这是一个典型的call-graph老鼠的巢。黄色是热点，红色是热点。

这显示了一个多汁的加速机会是多么容易在这些地方：

>

最重要的事情是看十几个随机的原始堆栈样本，并将它们与源代码相关联。
（这意味着绕过分析器的后端。）

ADDED：为了显示我的意思，我从调用图模拟了十个堆栈样本

• 3/10个示例正在调用 class_exists 一个用于获取类名，另一个用于设置本地配置。 class_exists 调用 requireFile 调用 autoload 调用 adminpanel 。


• 2/10个样品正在调用 resolveId ，它调用，它调用 getPageAndRootlineWithDomain ，它调用另外三个级别，终止于 sql_fetch_assoc 。这看起来很难获取ID，它花费了约20％的时间，这不是I / O。



因此，堆栈样本不仅告诉你函数或代码行的包容性时间，它们告诉你为什么要完成它，以及完成它需要什么样的可能性。
我经常看到这个 - 舞动的通用性 - 用锤子拍打苍蝇，而不是故意，但只是遵循良好的模块化设计。

添加：另一件事不要吸into是火焰图。
例如，这里是来自上面调用图的十个模拟堆栈样本的火焰图（向右旋转90度）。这些例程都是编号的，而不是命名的，但每个例程都有自己的颜色。


请注意我们在上面确定的问题， em> class_exists （例程219）在30％的样本上，通过查看火焰图并不明显。
更多的样品和不同的颜色会使图形看起来更火焰般，但不会通过从不同的地方被多次调用而暴露需要很多时间的例程。

这里是按功能而不是按时间排序的相同数据。
这有点帮助，但不会聚合从不同地方调用的相似性：


再次，目标是找到隐藏的问题。
任何人都可以找到简单的东西，但隐藏的问题是那些使所有的区别。

添加：另一种眼睛糖这一个：


其中黑色轮廓的例程都可以是相同的，只是从不同的地方调用。
图表不会为您聚合它们。
如果例程通过从不同地方调用大量次数而具有高包容率，则不会被暴露。

I'm trying to do some performance profiling on a poorly supported prototype embedded platform.

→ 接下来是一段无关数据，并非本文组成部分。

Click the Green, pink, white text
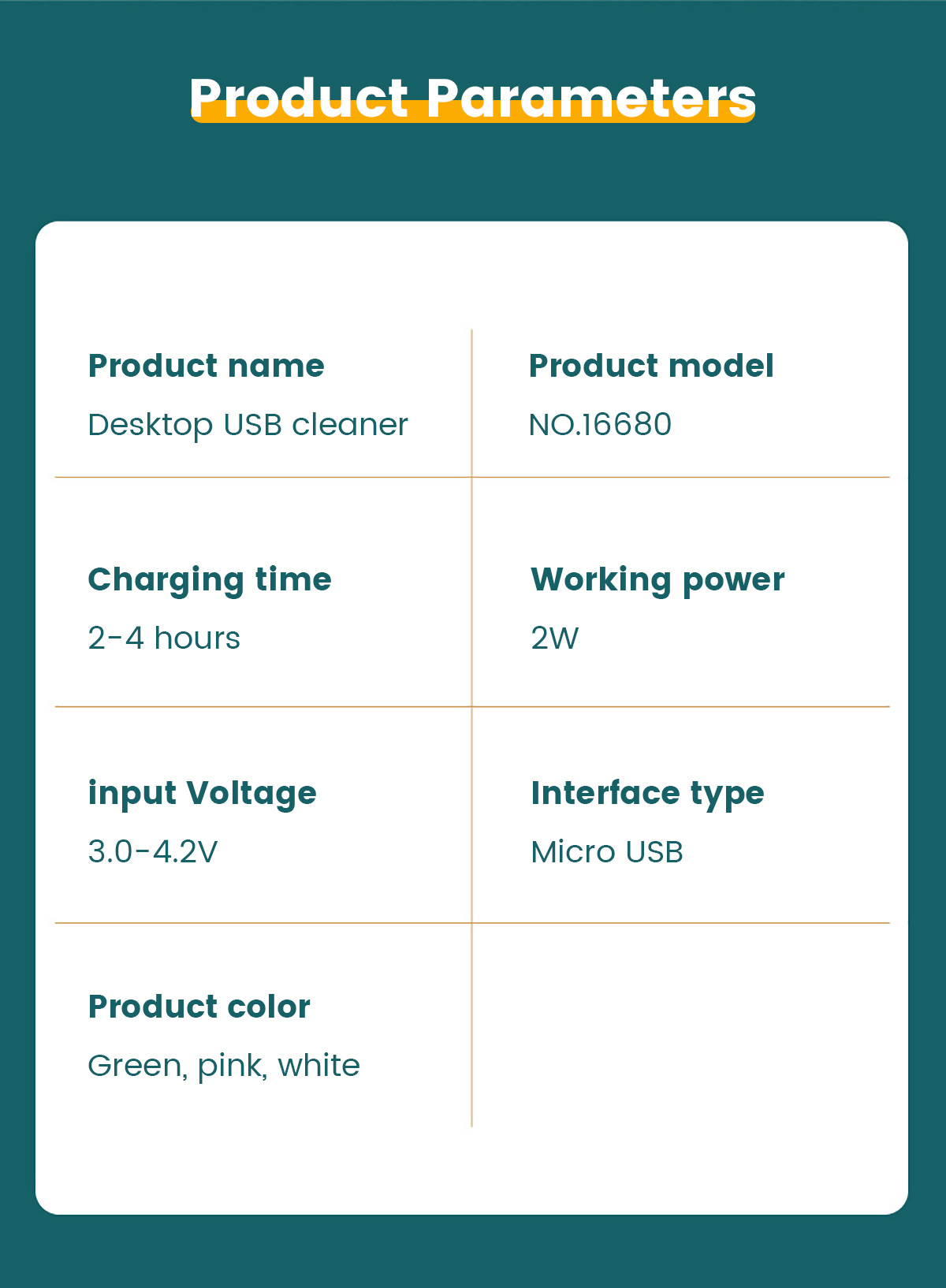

I note that GCC's -pg flag causes thunks to __gnu_mcount_nc to be inserted on entry to every function. No implementation of __gnu_mcount_nc is available (and the vendor is not interested in assisting), however as it is trivial to write one that simply records the stack frame and current cycle count, I have done so; this works fine and is yielding useful results in terms of caller/callee graphs and most frequently called functions.

I would really like to obtain information about the time spent in function bodies as well, however I am having difficulty understanding how to approach this with only the entry, but not the exit, to each function getting hooked: you can tell exactly when each function is entered, but without hooking the exit points you cannot know how much of the time until you receive the next piece of information to attribute to callee and how much to the callers.

Nevertheless, the GNU profiling tools are in fact demonstrably able to gather runtime information for functions on many platforms, so presumably the developers have some scheme in mind for achieving this.

I have seen some existing implementations that do things like maintain a shadow callstack and twiddle the return address on entry to __gnu_mcount_nc so that __gnu_mcount_nc will get invoked again when the callee returns; it can then match the caller/callee/sp triplet against the top of the shadow callstack and so distinguish this case from the call on entry, record the exit time and correctly return to the caller.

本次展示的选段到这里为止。